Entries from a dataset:
━━━━━━━━━━━━━━━━━━━━━━━━━━━━━━
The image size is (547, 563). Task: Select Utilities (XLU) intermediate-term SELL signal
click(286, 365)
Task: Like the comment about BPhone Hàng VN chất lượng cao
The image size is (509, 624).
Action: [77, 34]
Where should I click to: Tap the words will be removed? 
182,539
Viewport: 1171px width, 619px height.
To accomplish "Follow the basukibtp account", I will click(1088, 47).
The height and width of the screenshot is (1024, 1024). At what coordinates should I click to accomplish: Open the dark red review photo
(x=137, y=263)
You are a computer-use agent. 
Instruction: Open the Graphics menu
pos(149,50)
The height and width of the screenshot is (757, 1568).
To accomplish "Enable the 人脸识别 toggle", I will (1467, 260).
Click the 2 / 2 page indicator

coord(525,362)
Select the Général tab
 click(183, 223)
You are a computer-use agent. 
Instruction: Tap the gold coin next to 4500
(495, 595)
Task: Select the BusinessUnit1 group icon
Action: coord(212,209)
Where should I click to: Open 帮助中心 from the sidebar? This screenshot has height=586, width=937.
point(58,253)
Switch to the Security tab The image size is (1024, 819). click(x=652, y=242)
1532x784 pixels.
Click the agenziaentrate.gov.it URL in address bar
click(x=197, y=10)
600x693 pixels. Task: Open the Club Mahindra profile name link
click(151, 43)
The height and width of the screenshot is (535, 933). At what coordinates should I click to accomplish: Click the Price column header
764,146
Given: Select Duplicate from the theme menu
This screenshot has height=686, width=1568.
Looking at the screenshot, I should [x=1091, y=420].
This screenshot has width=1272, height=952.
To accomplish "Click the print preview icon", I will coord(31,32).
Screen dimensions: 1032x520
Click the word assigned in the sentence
━━━━━━━━━━━━━━━━━━━━━━━━━━━━━━
JOB — Copy every one of the records above, reproducing each line without any change.

WRITTEN RESPONSE —
The image size is (547, 563). Task: Select Utilities (XLU) intermediate-term SELL signal
click(286, 365)
Task: Like the comment about BPhone Hàng VN chất lượng cao
The image size is (509, 624).
Action: [77, 34]
Where should I click to: Tap the words will be removed? 
182,539
Viewport: 1171px width, 619px height.
To accomplish "Follow the basukibtp account", I will click(1088, 47).
The height and width of the screenshot is (1024, 1024). At what coordinates should I click to accomplish: Open the dark red review photo
(x=137, y=263)
You are a computer-use agent. 
Instruction: Open the Graphics menu
pos(149,50)
The height and width of the screenshot is (757, 1568).
To accomplish "Enable the 人脸识别 toggle", I will (1467, 260).
Click the 2 / 2 page indicator

coord(525,362)
Select the Général tab
 click(183, 223)
You are a computer-use agent. 
Instruction: Tap the gold coin next to 4500
(495, 595)
Task: Select the BusinessUnit1 group icon
Action: coord(212,209)
Where should I click to: Open 帮助中心 from the sidebar? This screenshot has height=586, width=937.
point(58,253)
Switch to the Security tab The image size is (1024, 819). click(x=652, y=242)
1532x784 pixels.
Click the agenziaentrate.gov.it URL in address bar
click(x=197, y=10)
600x693 pixels. Task: Open the Club Mahindra profile name link
click(151, 43)
The height and width of the screenshot is (535, 933). At what coordinates should I click to accomplish: Click the Price column header
764,146
Given: Select Duplicate from the theme menu
This screenshot has height=686, width=1568.
Looking at the screenshot, I should [x=1091, y=420].
This screenshot has width=1272, height=952.
To accomplish "Click the print preview icon", I will coord(31,32).
Screen dimensions: 1032x520
Click the word assigned in the sentence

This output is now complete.